Fuentes citadas por el diario, bajo condición de anonimato, señalaron que la administración estadounidense manifestó inquietud por posibles deficiencias en los mecanismos de protección de personas vulnerables. También cuestionaron la aplicación de la ley de eutanasia en situaciones de sufrimiento no terminal o con diagnósticos psiquiátricos.
Según el cable diplomático, Castillo habría mostrado “dudas” respecto al proceso, pero estas señales no fueron tomadas en cuenta, lo que generó preocupaciones en torno a los derechos humanos.

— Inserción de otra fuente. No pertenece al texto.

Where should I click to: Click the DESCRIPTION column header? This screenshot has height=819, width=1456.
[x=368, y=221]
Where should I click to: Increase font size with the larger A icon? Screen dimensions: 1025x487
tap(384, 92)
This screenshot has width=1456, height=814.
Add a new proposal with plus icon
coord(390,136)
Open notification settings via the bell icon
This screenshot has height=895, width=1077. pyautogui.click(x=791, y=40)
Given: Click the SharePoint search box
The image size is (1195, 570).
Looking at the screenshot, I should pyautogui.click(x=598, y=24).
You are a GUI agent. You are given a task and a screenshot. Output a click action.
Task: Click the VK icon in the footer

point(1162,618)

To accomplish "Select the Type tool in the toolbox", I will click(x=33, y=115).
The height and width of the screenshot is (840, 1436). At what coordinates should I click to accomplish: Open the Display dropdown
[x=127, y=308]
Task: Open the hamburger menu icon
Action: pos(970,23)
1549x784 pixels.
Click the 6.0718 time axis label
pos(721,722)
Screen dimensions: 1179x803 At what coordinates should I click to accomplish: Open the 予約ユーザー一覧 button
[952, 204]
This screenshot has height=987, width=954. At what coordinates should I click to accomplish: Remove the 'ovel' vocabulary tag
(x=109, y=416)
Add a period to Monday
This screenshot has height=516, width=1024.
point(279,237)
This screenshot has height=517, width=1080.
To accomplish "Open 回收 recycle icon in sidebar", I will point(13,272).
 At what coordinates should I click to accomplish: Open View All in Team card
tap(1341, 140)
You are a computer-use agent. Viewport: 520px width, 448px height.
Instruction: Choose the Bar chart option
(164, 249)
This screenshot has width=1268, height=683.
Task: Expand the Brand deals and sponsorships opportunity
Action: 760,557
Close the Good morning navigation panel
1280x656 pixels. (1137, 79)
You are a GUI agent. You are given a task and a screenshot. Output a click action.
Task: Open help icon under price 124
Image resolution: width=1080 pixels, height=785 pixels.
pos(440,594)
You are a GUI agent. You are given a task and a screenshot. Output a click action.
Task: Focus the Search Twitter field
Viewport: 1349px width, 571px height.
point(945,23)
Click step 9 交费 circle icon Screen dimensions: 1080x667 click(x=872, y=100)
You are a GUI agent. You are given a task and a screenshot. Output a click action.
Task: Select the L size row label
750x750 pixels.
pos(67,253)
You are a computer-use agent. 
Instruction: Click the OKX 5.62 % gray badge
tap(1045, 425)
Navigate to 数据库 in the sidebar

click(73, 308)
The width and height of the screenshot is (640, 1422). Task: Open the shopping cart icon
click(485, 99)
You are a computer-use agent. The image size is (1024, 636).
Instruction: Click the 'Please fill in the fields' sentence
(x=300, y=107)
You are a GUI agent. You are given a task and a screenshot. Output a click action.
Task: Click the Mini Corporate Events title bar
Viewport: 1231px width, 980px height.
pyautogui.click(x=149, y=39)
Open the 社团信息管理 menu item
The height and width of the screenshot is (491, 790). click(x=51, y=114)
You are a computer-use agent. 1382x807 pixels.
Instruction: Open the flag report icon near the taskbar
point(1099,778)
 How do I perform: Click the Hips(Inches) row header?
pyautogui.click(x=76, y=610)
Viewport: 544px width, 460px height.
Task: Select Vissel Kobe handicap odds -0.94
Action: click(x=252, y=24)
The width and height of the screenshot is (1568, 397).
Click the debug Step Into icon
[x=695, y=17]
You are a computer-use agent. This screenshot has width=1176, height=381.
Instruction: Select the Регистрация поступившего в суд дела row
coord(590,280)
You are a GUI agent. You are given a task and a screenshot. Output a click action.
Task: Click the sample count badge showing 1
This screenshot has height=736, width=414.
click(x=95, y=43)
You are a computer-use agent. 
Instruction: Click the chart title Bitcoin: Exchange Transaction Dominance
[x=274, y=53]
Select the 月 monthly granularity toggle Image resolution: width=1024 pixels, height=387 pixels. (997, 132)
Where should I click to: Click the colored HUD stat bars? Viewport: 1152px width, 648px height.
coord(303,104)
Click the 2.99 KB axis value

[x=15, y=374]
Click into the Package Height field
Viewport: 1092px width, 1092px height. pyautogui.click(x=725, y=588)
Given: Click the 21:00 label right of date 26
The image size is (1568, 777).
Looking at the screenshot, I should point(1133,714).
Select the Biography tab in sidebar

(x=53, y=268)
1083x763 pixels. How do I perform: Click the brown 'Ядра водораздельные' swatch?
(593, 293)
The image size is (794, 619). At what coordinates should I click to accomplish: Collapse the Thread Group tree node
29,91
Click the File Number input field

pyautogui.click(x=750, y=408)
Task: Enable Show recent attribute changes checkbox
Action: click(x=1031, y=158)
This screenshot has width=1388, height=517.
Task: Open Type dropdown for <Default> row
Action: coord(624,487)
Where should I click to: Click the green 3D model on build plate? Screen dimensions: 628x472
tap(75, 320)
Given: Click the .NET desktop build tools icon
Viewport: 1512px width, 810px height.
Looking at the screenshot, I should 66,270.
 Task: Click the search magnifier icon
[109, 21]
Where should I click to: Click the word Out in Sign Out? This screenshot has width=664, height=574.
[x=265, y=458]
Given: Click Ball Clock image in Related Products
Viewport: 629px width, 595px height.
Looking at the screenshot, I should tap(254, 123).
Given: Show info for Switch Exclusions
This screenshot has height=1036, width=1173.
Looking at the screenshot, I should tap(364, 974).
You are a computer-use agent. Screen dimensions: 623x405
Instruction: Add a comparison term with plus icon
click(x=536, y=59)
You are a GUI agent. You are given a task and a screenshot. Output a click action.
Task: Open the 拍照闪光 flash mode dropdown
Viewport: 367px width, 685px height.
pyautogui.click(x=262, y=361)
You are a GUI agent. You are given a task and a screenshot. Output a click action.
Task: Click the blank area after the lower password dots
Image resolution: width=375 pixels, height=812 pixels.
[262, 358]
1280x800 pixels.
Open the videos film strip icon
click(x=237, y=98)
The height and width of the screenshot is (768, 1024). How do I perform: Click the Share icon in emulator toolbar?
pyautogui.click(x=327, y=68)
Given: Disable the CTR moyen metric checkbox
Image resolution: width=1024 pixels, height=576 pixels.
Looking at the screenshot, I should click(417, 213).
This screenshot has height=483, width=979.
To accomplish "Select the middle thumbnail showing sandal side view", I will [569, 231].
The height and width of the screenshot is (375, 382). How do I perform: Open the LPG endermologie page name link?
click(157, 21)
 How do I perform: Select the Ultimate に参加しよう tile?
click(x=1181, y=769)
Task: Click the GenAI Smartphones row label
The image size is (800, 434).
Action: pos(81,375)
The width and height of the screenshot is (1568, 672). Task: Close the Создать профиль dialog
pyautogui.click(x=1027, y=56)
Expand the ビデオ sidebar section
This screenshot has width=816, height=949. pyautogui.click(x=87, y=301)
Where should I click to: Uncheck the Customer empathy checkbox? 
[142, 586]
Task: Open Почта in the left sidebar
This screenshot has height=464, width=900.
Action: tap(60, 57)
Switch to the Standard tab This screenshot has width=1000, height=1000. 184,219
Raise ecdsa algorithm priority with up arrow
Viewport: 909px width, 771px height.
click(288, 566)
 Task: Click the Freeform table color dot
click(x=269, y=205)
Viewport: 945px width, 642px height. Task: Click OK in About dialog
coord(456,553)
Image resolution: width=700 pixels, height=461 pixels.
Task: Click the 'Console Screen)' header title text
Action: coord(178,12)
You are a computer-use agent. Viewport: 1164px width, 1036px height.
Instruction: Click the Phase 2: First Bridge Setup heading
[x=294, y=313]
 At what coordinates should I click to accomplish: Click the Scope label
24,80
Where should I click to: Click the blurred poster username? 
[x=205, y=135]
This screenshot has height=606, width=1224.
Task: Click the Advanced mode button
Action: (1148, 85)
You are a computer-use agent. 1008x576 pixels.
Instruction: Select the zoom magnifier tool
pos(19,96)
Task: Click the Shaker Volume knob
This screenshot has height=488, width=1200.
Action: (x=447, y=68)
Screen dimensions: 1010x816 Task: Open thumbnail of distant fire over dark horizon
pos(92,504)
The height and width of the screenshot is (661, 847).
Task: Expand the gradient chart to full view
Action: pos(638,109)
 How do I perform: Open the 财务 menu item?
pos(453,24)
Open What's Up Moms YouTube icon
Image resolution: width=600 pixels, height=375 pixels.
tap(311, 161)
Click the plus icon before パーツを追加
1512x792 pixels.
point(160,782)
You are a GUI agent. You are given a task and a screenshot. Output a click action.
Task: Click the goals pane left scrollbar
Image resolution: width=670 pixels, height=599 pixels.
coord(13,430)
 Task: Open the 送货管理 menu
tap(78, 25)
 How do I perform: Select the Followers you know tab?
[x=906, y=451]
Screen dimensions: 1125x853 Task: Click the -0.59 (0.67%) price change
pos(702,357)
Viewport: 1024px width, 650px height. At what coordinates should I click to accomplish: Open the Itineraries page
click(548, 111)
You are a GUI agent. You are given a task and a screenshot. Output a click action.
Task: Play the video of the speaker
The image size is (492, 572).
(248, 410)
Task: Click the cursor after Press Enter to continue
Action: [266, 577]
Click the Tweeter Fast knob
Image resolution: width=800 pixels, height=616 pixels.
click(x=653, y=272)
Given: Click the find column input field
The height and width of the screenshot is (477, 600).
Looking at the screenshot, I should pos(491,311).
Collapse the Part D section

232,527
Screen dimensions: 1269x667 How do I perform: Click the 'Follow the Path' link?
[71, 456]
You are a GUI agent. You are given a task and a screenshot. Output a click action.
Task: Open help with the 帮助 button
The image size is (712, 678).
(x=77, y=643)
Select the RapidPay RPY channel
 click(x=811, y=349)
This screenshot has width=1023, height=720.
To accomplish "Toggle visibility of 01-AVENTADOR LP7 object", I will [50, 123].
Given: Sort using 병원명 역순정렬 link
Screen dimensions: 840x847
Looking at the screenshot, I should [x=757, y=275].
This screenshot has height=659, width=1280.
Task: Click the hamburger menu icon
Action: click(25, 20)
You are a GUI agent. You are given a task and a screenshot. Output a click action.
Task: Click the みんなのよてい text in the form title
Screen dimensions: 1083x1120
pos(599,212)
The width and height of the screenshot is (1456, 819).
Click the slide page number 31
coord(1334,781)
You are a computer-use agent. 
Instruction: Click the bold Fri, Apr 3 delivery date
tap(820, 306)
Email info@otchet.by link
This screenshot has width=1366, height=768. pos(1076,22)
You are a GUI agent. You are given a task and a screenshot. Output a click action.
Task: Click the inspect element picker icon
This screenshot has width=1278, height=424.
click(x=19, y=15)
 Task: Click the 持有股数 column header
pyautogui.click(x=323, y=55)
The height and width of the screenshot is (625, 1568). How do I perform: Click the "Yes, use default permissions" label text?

La joven falleció la semana pasada en Sant Pere de Ribes, Barcelona, tras recibir la eutanasia luego de un litigio judicial que se prolongó más de un año y medio. Afectada por una paraplejia, obtuvo la autorización en julio de 2024. Su solicitud fue avalada por la Comisión de Garantía y Evaluación de Cataluña, órgano independiente encargado de revisar cada petición conforme a la legislación vigente.
José María Fernández, presidente de la Fundación Abogados Cristianos, declaró que mantuvo la esperanza “hasta el último momento” de que Castillo cambiara su decisión, aunque finalmente no ocurrió. En sus palabras, el caso representa un “fracaso del sistema sanitario”.
Tanto el juzgado que autorizó la eutanasia como el Tribunal Superior de Justicia de Cataluña concluyeron que durante todo el proceso no se acreditó la “falta de capacidad” de Noelia para sostener su petición. Además, subrayaron que su voluntad de acceder a la muerte asistida se mantuvo firme desde abril de 2024.